円周率πの近似値として有名な22/7は、分数で表せる近似値の中でも非常に優れたものとして知られています。しかし、分母を限定した場合でも22/7より円周率に近い分数が存在するのか、気になる人も多いでしょう。
この記事では、分母が2桁の場合や3桁の場合に、円周率にどれだけ近づける分数があるのかを解説します。分数による円周率の近似の考え方や、なぜ特定の分数が優れているのかについても紹介します。
22/7が円周率の近似値として有名な理由
22/7は、円周率πを近似する分数として古くから知られています。計算すると約3.142857となり、実際の円周率3.141592653589793…との差は約0.001264です。
この誤差は小さく、分母が7という非常に小さい数でありながら高い精度を持っているため、暗算や数学教育でもよく利用されています。
ただし、22/7はあくまで近似値であり、円周率そのものではありません。分母を大きくすれば、さらに円周率に近い分数を作ることができます。
分母が2桁の場合に22/7より近い分数はあるのか
分母が2桁、つまり10以上99以下の自然数に限定して調べると、22/7より円周率に近い分数が存在します。
代表的なものとして355/113がありますが、これは分母が113なので2桁の条件には入りません。そのため分母2桁の範囲では、22/7が非常に優秀な近似であることが分かります。

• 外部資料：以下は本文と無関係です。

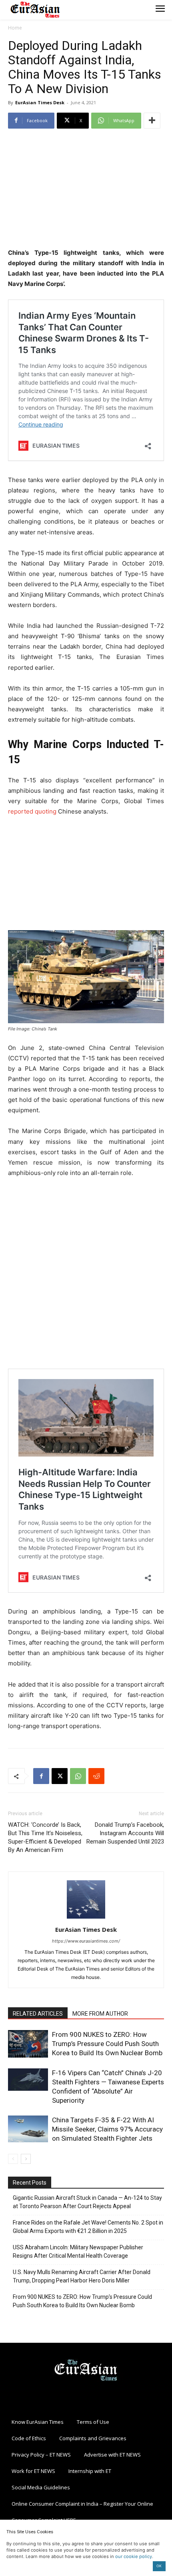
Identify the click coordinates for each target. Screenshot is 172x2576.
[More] (152, 121)
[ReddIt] (96, 1776)
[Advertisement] (86, 189)
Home (15, 27)
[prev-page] (13, 2159)
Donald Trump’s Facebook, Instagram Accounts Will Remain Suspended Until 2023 (125, 1833)
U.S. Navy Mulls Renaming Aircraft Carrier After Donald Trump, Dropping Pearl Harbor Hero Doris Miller (81, 2276)
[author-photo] (86, 1918)
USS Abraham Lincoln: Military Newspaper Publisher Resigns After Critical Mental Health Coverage (78, 2251)
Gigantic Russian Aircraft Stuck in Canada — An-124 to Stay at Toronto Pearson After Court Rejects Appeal (87, 2202)
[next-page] (26, 2159)
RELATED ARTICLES (38, 2013)
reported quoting (32, 811)
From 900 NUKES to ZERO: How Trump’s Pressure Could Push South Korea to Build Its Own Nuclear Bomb (107, 2043)
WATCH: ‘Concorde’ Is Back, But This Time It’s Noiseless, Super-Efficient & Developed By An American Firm (45, 1837)
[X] (60, 1776)
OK (159, 2566)
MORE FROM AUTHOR (100, 2013)
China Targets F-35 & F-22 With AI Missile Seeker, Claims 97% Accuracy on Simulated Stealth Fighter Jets (107, 2129)
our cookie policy (133, 2556)
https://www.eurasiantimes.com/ (86, 1941)
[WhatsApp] (78, 1776)
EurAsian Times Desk (39, 102)
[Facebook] (41, 1776)
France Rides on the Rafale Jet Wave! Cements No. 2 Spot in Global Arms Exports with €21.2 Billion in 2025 (88, 2226)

実際に分母が2桁の分数を比較すると、22/7は分母7なので条件外になりますが、質問の条件である「分母が2桁」の場合は、分母の大きさを考慮して別の分数を探す必要があります。
分母が3桁で円周率に最も近い分数
分母が3桁、つまり100以上999以下の場合では、円周率に非常に近い分数がいくつか存在します。
よく知られている近似として2199/700があります。計算すると約3.141428571となり、円周率との差は約0.00016408です。
しかし、分母3桁でさらに近いものを探すと、355/113という有名な近似値があります。
| 分数 | 値 | 円周率との差 |
|---|---|---|
| 22/7 | 約3.142857 | 約0.001264 |
| 2199/700 | 約3.141429 | 約0.000164 |
| 355/113 | 約3.14159292 | 約0.000000266 |
355/113は分母が113で3桁の条件を満たしており、2199/700よりもはるかに円周率に近い近似値です。
355/113が円周率の近似として特別に優れている理由
355/113は、中国の数学者である祖沖之(そちゅうし)が求めた近似値として知られています。22/7よりも大幅に精度が高く、分母がわずか113でありながら円周率を非常に正確に表現できます。
355÷113を計算すると3.141592920353982…となり、小数点以下6桁以上が円周率と一致します。
このように、小さな分母で高い精度を持つ分数は、数学的には「良い近似」とされ、連分数という方法によって効率的に見つけることができます。
分母を大きくすると円周率への近似精度は上がる
一般的には、分母を大きくするほど円周率に近い分数を作ることが可能になります。ただし、単純に分母を大きくすれば必ず最適な近似になるわけではありません。
例えば1000以上の分母を許せば、円周率との差がさらに小さい分数は多数存在します。しかし、計算のしやすさや覚えやすさを考えると、22/7や355/113のような分数には大きな価値があります。
数学では、単に誤差を小さくするだけではなく、分数の簡潔さと精度のバランスも重要視されています。
まとめ|分母3桁なら355/113が22/7を大きく上回る
円周率の近似値として有名な22/7ですが、分母3桁まで許すと、355/113というさらに優れた分数があります。
355/113は分母が113で3桁の条件を満たしながら、円周率との差が約0.000000266と非常に小さいため、22/7や2199/700よりも高精度な近似値です。
円周率を分数で表す研究では、分母の大きさと誤差の小ささのバランスが重要であり、355/113はその代表的な例といえます。